Dadurch werden die Beitrittskandidaten zur Suche nach einer schnellen
Lösung veranlasst, falls eine solche noch nicht gefunden ist.
Nach dem Beitritt steht zu hoffen, dass die potentiellen Streitfälle,
die heute noch Nachbarländer entzweien, mittels einem bekannten
und in der Europäischen Union bewährten Instrumentarium
und einer Praxis der Konzertierung mit grösster Wahrscheinlichkeit
gelöst werden können. Die Erweiterung kann somit also
zu einer Lehre für Kompromissfindung und Toleranz werden.
- Und schliesslich
ist es offensichtlich, dass die Bewahrung der Umwelt und der Kampf
gegen die organisierte Kriminalität über die tatsächlichen
Möglichkeiten der Nationalstaaten hinausgehen. Dies sind gesellschaftliche
Phänomene, die sich nicht um Grenzen scheren. Europa ist -
nicht ohne Schwierigkeiten - im Begriff, eine gemeinsame Umweltpolitik
aufzubauen.
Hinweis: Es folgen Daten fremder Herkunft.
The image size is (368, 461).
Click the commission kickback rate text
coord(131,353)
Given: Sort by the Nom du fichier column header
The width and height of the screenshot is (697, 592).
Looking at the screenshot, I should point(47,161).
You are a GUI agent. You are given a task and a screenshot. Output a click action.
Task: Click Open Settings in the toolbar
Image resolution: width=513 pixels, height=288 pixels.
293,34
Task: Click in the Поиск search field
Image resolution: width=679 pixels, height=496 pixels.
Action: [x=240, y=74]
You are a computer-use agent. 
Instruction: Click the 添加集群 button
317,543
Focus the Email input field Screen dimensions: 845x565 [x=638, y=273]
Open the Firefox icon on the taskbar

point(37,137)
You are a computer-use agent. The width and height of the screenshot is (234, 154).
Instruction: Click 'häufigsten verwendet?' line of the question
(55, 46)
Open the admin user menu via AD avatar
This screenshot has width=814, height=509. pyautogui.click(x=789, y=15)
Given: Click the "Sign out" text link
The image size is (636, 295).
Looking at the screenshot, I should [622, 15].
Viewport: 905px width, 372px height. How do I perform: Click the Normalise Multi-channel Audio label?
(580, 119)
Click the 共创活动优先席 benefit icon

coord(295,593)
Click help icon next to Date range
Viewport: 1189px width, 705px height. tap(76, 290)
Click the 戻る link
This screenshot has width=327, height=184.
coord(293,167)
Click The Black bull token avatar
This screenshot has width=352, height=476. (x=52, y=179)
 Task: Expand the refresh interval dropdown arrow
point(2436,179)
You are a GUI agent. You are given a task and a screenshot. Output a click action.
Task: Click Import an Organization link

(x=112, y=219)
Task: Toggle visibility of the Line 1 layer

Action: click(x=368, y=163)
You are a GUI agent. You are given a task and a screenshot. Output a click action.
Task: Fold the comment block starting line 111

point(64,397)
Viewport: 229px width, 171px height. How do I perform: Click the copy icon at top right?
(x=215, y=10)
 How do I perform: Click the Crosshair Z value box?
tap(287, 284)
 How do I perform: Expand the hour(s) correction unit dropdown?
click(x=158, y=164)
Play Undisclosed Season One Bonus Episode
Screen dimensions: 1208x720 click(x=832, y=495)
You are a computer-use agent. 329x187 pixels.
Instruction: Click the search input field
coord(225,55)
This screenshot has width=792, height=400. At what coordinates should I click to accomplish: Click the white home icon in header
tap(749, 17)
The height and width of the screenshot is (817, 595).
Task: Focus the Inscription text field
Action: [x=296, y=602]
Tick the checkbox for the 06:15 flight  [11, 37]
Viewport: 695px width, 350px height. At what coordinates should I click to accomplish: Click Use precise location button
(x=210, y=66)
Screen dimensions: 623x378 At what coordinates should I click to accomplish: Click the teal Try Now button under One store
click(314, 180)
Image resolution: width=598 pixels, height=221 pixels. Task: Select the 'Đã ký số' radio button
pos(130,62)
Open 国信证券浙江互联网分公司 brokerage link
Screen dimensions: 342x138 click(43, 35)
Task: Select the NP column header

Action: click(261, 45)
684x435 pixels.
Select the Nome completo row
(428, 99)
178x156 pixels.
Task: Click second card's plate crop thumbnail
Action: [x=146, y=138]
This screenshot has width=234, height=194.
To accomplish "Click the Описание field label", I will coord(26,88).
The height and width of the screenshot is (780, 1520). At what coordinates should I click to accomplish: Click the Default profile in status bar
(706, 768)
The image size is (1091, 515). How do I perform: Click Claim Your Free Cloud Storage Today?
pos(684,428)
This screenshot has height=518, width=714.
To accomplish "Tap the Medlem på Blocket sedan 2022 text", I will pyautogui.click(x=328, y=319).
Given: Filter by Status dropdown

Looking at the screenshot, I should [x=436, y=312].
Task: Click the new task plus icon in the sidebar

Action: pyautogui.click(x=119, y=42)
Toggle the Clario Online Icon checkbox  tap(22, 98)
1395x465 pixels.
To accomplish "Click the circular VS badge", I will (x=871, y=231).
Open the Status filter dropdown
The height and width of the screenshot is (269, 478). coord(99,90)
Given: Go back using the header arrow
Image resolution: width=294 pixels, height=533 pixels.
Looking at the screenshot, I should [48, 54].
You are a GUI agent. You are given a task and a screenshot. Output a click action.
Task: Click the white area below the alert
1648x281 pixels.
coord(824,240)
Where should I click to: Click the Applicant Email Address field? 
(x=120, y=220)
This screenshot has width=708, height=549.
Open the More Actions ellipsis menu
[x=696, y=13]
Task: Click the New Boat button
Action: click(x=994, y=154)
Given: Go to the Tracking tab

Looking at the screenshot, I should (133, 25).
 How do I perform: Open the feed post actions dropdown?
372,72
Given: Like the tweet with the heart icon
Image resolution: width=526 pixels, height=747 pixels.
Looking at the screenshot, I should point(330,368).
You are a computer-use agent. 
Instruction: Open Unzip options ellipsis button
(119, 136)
Zu einer effizienten Gewährleistung der persönlichen
Sicherheit der europäischen Bürger in allen Lebensbereichen
möchte man auch einen gemeinsamen Rechts- und Strafverfolgungsraum
einrichten. Ein koordinierter rechtlicher Ansatz bei der Behandlung
von Bürgern aus Drittstaaten erweist sich für eine Kontrolle
der Einwanderungsströme als unabdingbar.
- Bleibt die
militärische Komponente der Sicherheitsfrage in Europa. Zwar
fällt die Verteidigung auch weiterhin in einen im wesentlichen
nationalen Kompetenzbereich, andererseits ist es aber nichtsdestotrotz
das im Amsterdamer Vertrag festgehaltene Ziel, langfristig eine
gemeinsame Verteidigungspolitik zu "definieren" und dazu
die Strukturen der WEU in der Europäischen Union aufgehen zu
lassen. Die vor kurzem erfolgte französisch-britische Erklärung
von Saint-Malo zur europäischen Verteidigung zeichnet neue
Perspektiven, welche die schon vor langem begonnenen Bemühungen
um eine europäische Verteidigungspolitik zu einem erfolgreichen
Abschluss führen könnten. Mit der Anerkennung der Errungenschaften
der Gemeinschaft in den Bereichen der GASP- und der Verteidigungspolitik
werden die künftigen Mitgliedstaaten sich diese politischen
Ziele zu eigen machen, und so können sie selbst zur Stärkung
ihrer Verteidigungsfähigkeit und damit auch zur Stärkung
der Verteidigungsfähigkeit der Europäischen Union im Ganzen
beitragen.
Der wirtschaftliche
Erfolg der Erweiterung ist eine zentrale Vorbedingung dafür,
dass der von den Bewerberstaaten zu erbringende finanzielle Aufwand
für die Modernisierung ihrer Streitkräfte (eine für
den Beitritt zur NATO notwendige Modernisierung) die nationalen
Haushalte nicht allzu sehr belastet.
* * *
Wenn die Sicherheit
in Europa sich folglich aus der Kombination von zwei Erweiterungsprozessen
einerseits der NATO, andererseits der EU ergibt, dann ist es wohl
offensichtlich, dass vor allem letzterer dem Kontinent am ehesten
zu einer tatsächlichen politischen Stabilität verhelfen
kann.
Die Erweiterung
der Europäischen Union ermöglicht nicht allein eine Erhöhung
des Wohlstands aller Beteiligten, sondern sie fördert auch
die Herausbildung von wirtschaftlichen, gesellschaftlichen, kulturellen
und politischen Bindungen, welche die Basis für ein tägliches
und dauerhaftes gemeinschaftliches Leben sind.
Diese grossartige
Annäherungs- und Integrationsbewegung muss so erfolgen, dass
eine Gefahr, die nicht vergessen werden darf, vermieden wird: die
Gefahr, eine neue Barriere zwischen der so erweiterten Europäischen
Union und den nicht dazu gehörenden Ländern, z.B. Russland,
zu errichten. Eine erfolgreiche Erweiterung der Union nach Mittel-
und Osteuropa ist gut für die Sicherheit, unter der Bedingung,
es wird dafür Sorge getragen, dass - im Osten genauso wie im
Mittelmeerraum - möglichst feste partnerschaftliche Bindungen
zu den Nachbarländern entstehen. Sicherheit ist nur durch eine
Öffnung anderen gegenüber von Dauer.